• **INSTRUCTIONS FOR THE TASK**: Below is a set of records. Repeat all of them exactly.

• **DATA EXTRACTS**:
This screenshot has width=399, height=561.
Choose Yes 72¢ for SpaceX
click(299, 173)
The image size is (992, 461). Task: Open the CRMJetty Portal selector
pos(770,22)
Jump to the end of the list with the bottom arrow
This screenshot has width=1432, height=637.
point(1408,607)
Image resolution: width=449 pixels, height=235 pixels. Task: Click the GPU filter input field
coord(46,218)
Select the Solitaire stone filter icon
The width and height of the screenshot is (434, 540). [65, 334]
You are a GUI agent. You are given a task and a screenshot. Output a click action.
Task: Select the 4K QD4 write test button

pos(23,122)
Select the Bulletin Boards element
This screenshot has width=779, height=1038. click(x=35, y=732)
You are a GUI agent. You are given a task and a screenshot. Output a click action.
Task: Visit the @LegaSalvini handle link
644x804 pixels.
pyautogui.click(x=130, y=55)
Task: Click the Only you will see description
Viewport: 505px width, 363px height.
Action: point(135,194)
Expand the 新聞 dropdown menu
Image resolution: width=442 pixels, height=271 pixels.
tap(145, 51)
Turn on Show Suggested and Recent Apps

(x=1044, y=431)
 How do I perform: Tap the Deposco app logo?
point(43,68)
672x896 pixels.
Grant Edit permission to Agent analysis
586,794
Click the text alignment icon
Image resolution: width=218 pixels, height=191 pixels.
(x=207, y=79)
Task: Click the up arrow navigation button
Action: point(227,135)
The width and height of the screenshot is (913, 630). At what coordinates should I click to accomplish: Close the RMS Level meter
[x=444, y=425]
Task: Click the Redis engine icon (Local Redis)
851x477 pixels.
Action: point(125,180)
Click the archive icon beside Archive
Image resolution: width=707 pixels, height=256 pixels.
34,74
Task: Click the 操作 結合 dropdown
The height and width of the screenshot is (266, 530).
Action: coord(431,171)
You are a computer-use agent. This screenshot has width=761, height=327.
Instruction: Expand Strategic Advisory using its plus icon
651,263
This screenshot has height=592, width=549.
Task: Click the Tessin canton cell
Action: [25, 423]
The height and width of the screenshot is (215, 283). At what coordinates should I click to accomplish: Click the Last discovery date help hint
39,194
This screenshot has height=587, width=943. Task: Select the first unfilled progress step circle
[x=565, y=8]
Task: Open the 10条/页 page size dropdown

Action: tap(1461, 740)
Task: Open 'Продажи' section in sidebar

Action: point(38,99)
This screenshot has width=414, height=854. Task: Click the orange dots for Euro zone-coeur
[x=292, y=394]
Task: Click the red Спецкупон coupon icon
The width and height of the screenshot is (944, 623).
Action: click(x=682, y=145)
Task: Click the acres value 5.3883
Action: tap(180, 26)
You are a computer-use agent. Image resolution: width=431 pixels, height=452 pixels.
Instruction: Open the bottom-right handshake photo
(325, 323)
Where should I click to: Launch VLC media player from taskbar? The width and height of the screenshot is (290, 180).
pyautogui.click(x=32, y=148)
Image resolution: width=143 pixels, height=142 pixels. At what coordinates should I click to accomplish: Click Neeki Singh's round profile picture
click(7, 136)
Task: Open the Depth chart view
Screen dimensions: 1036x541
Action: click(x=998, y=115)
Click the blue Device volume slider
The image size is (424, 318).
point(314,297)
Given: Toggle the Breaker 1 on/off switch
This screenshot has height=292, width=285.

• **EXERCISE OUTPUT**:
This screenshot has width=399, height=561.
Choose Yes 72¢ for SpaceX
click(299, 173)
The image size is (992, 461). Task: Open the CRMJetty Portal selector
pos(770,22)
Jump to the end of the list with the bottom arrow
This screenshot has width=1432, height=637.
point(1408,607)
Image resolution: width=449 pixels, height=235 pixels. Task: Click the GPU filter input field
coord(46,218)
Select the Solitaire stone filter icon
The width and height of the screenshot is (434, 540). [65, 334]
You are a GUI agent. You are given a task and a screenshot. Output a click action.
Task: Select the 4K QD4 write test button

pos(23,122)
Select the Bulletin Boards element
This screenshot has width=779, height=1038. click(x=35, y=732)
You are a GUI agent. You are given a task and a screenshot. Output a click action.
Task: Visit the @LegaSalvini handle link
644x804 pixels.
pyautogui.click(x=130, y=55)
Task: Click the Only you will see description
Viewport: 505px width, 363px height.
Action: point(135,194)
Expand the 新聞 dropdown menu
Image resolution: width=442 pixels, height=271 pixels.
tap(145, 51)
Turn on Show Suggested and Recent Apps

(x=1044, y=431)
 How do I perform: Tap the Deposco app logo?
point(43,68)
672x896 pixels.
Grant Edit permission to Agent analysis
586,794
Click the text alignment icon
Image resolution: width=218 pixels, height=191 pixels.
(x=207, y=79)
Task: Click the up arrow navigation button
Action: point(227,135)
The width and height of the screenshot is (913, 630). At what coordinates should I click to accomplish: Close the RMS Level meter
[x=444, y=425]
Task: Click the Redis engine icon (Local Redis)
851x477 pixels.
Action: point(125,180)
Click the archive icon beside Archive
Image resolution: width=707 pixels, height=256 pixels.
34,74
Task: Click the 操作 結合 dropdown
The height and width of the screenshot is (266, 530).
Action: coord(431,171)
You are a computer-use agent. This screenshot has width=761, height=327.
Instruction: Expand Strategic Advisory using its plus icon
651,263
This screenshot has height=592, width=549.
Task: Click the Tessin canton cell
Action: [25, 423]
The height and width of the screenshot is (215, 283). At what coordinates should I click to accomplish: Click the Last discovery date help hint
39,194
This screenshot has height=587, width=943. Task: Select the first unfilled progress step circle
[x=565, y=8]
Task: Open the 10条/页 page size dropdown

Action: tap(1461, 740)
Task: Open 'Продажи' section in sidebar

Action: point(38,99)
This screenshot has width=414, height=854. Task: Click the orange dots for Euro zone-coeur
[x=292, y=394]
Task: Click the red Спецкупон coupon icon
The width and height of the screenshot is (944, 623).
Action: click(x=682, y=145)
Task: Click the acres value 5.3883
Action: tap(180, 26)
You are a computer-use agent. Image resolution: width=431 pixels, height=452 pixels.
Instruction: Open the bottom-right handshake photo
(325, 323)
Where should I click to: Launch VLC media player from taskbar? The width and height of the screenshot is (290, 180).
pyautogui.click(x=32, y=148)
Image resolution: width=143 pixels, height=142 pixels. At what coordinates should I click to accomplish: Click Neeki Singh's round profile picture
click(7, 136)
Task: Open the Depth chart view
Screen dimensions: 1036x541
Action: click(x=998, y=115)
Click the blue Device volume slider
The image size is (424, 318).
point(314,297)
Given: Toggle the Breaker 1 on/off switch
This screenshot has height=292, width=285.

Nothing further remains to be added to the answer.